*** PROVIDED RECORDS
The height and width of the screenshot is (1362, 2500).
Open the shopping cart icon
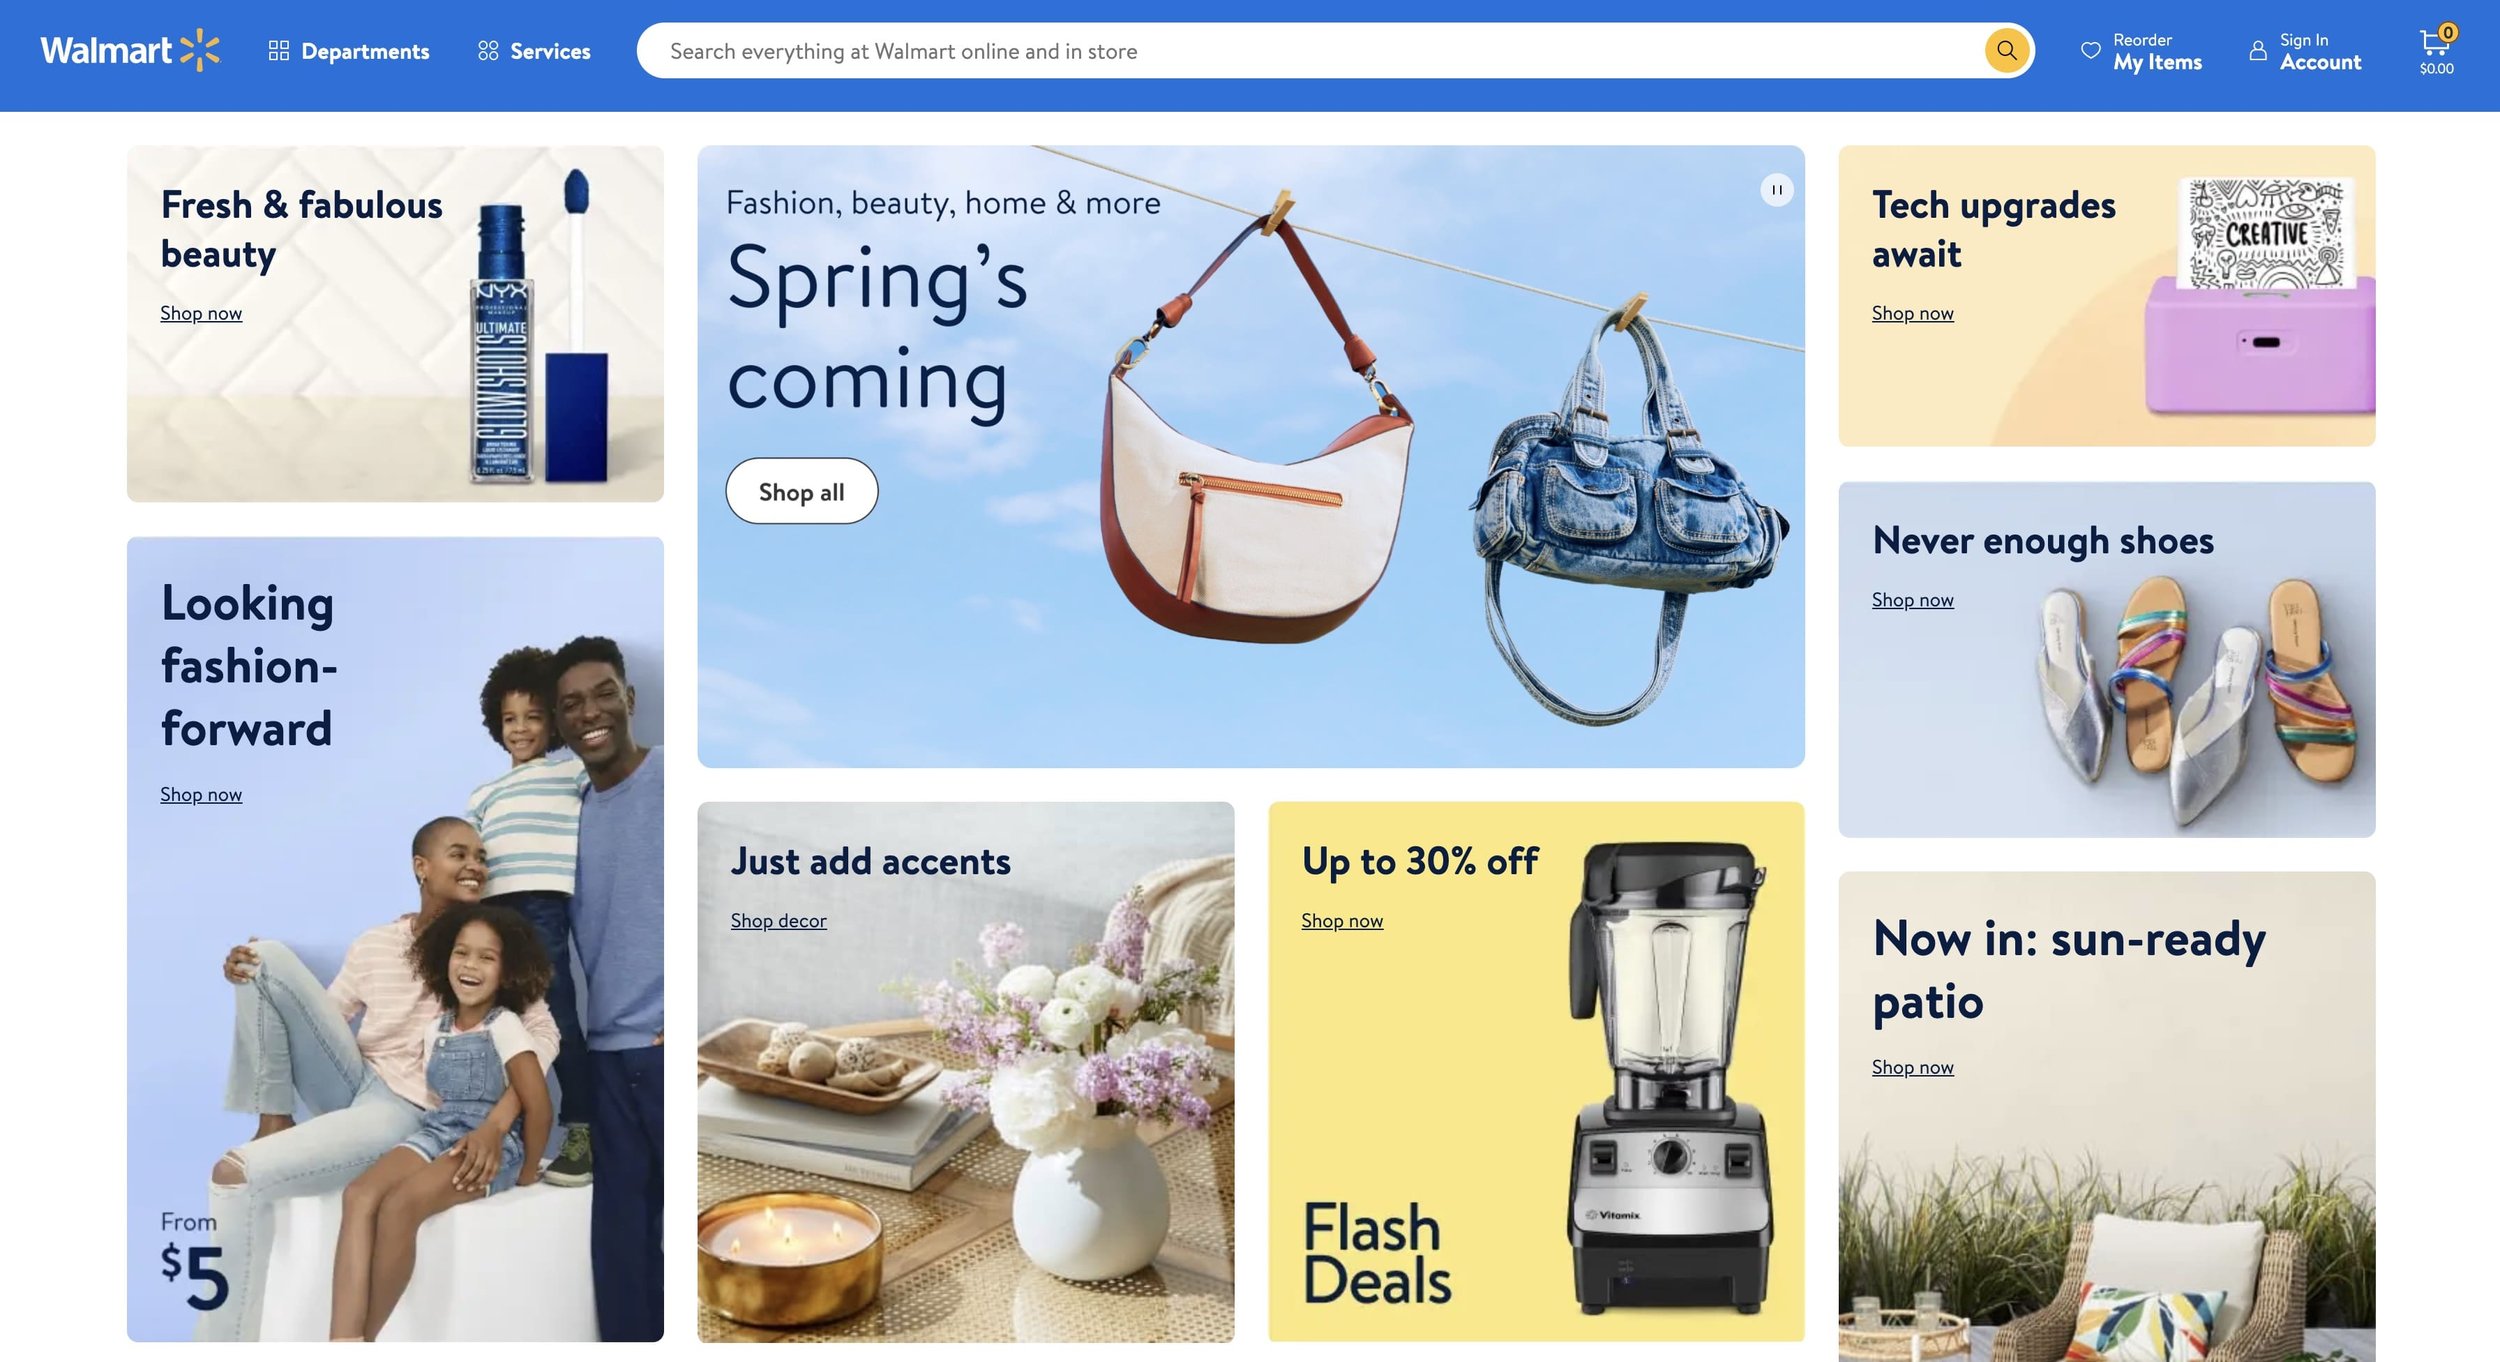[x=2436, y=42]
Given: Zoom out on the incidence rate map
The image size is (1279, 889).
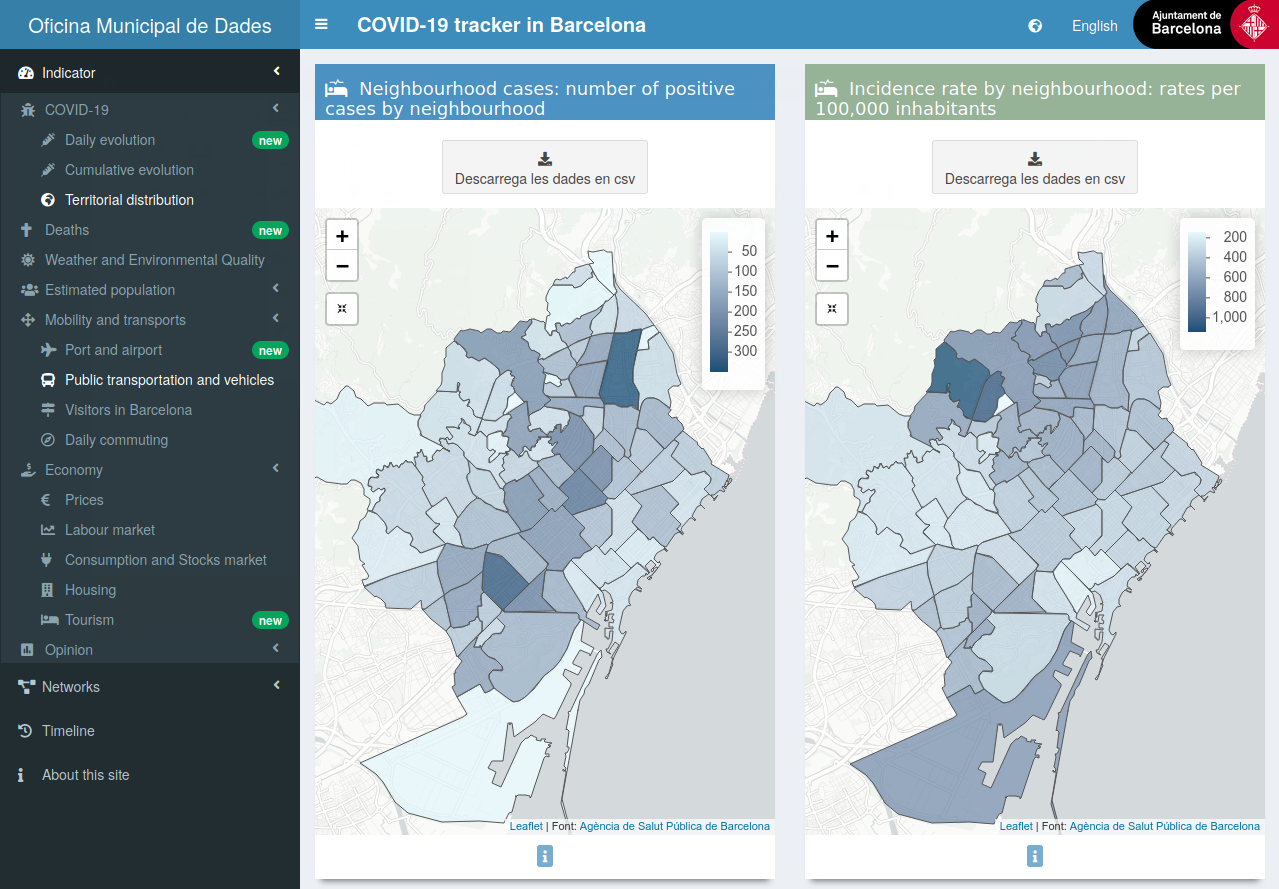Looking at the screenshot, I should click(832, 266).
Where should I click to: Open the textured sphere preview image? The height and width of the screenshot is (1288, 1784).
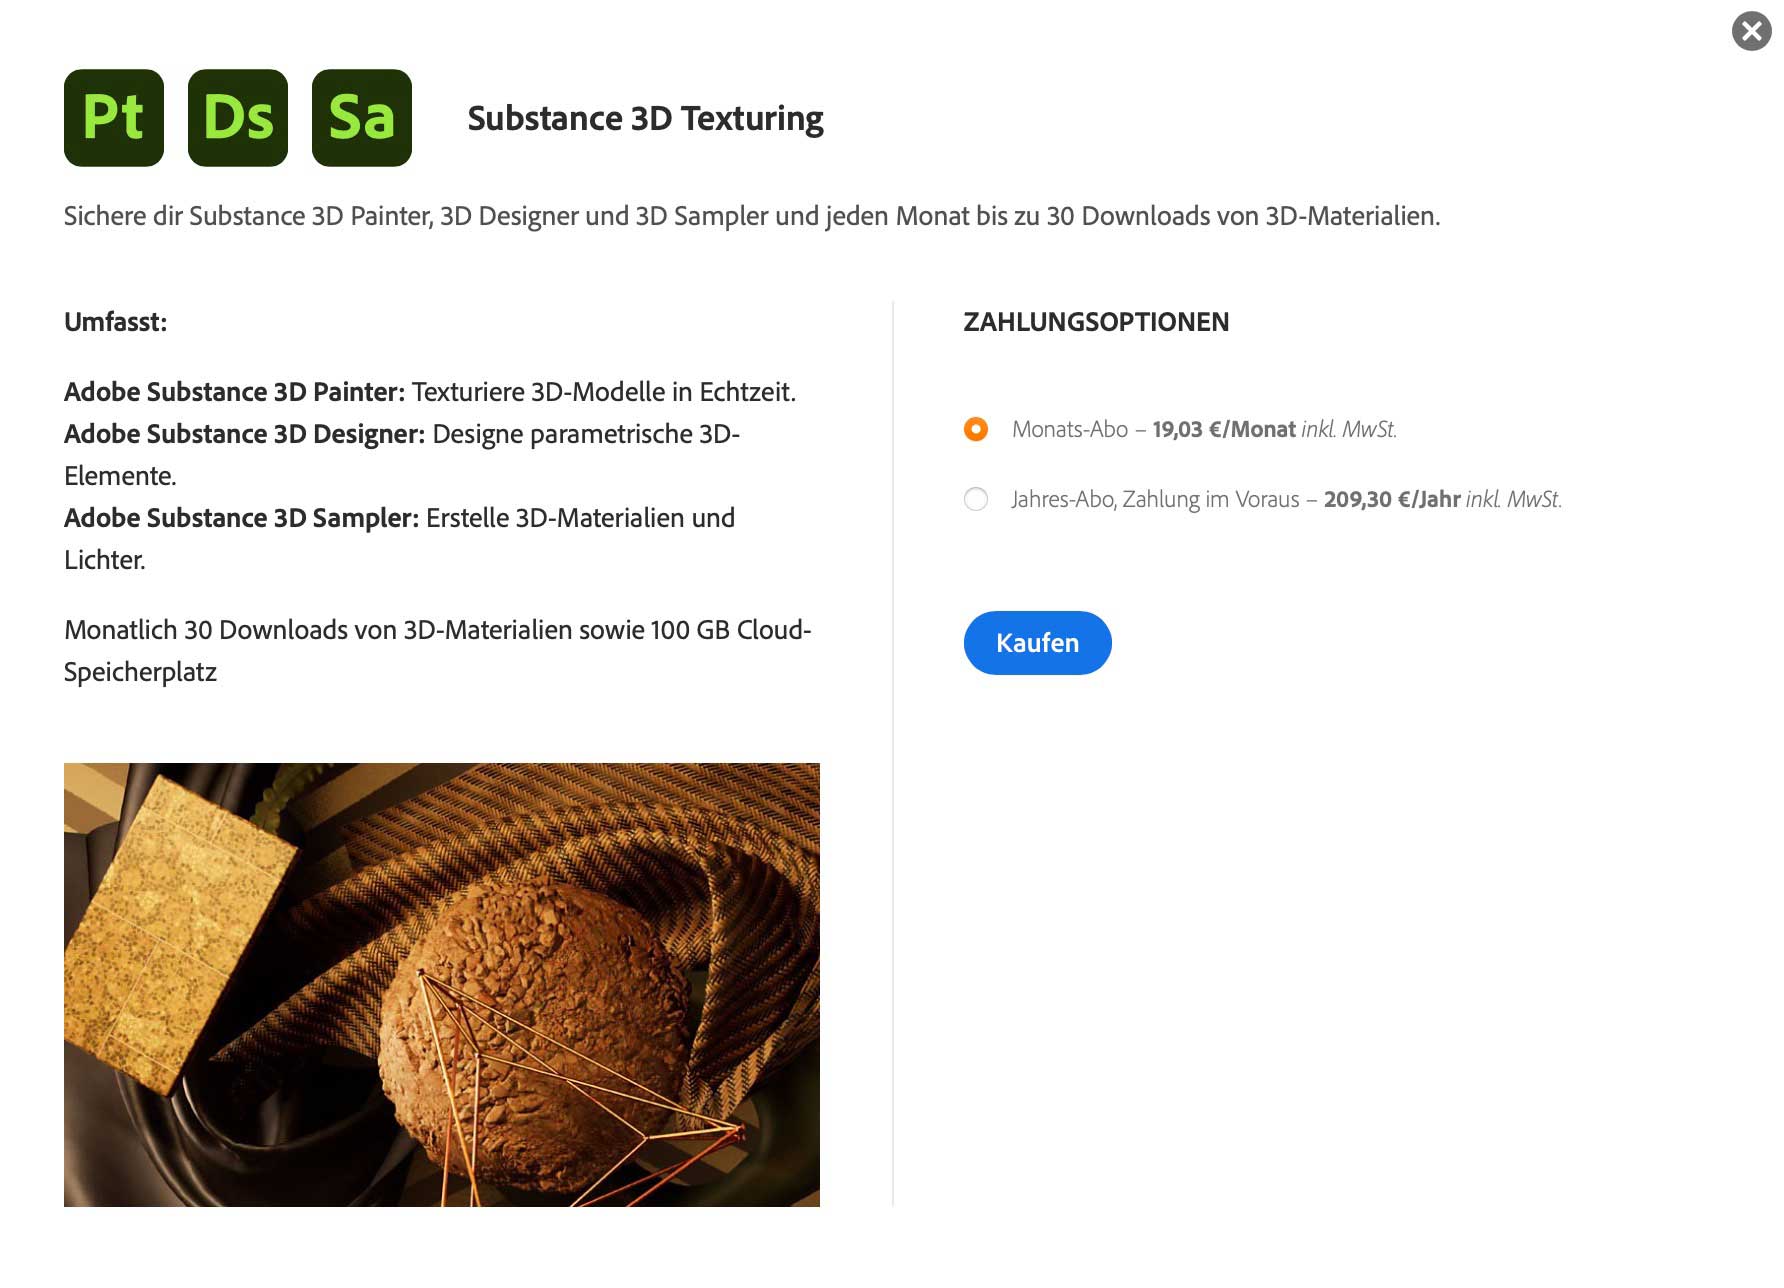pos(442,985)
******
* _PROBLEM TO SOLVE_
Transcribe all records verbatim and omit each image.

* _WRITTEN REPLY_
The height and width of the screenshot is (1362, 2500).
Open the shopping cart icon
[x=2436, y=42]
Given: Zoom out on the incidence rate map
The image size is (1279, 889).
Looking at the screenshot, I should click(832, 266).
Where should I click to: Open the textured sphere preview image? The height and width of the screenshot is (1288, 1784).
pos(442,985)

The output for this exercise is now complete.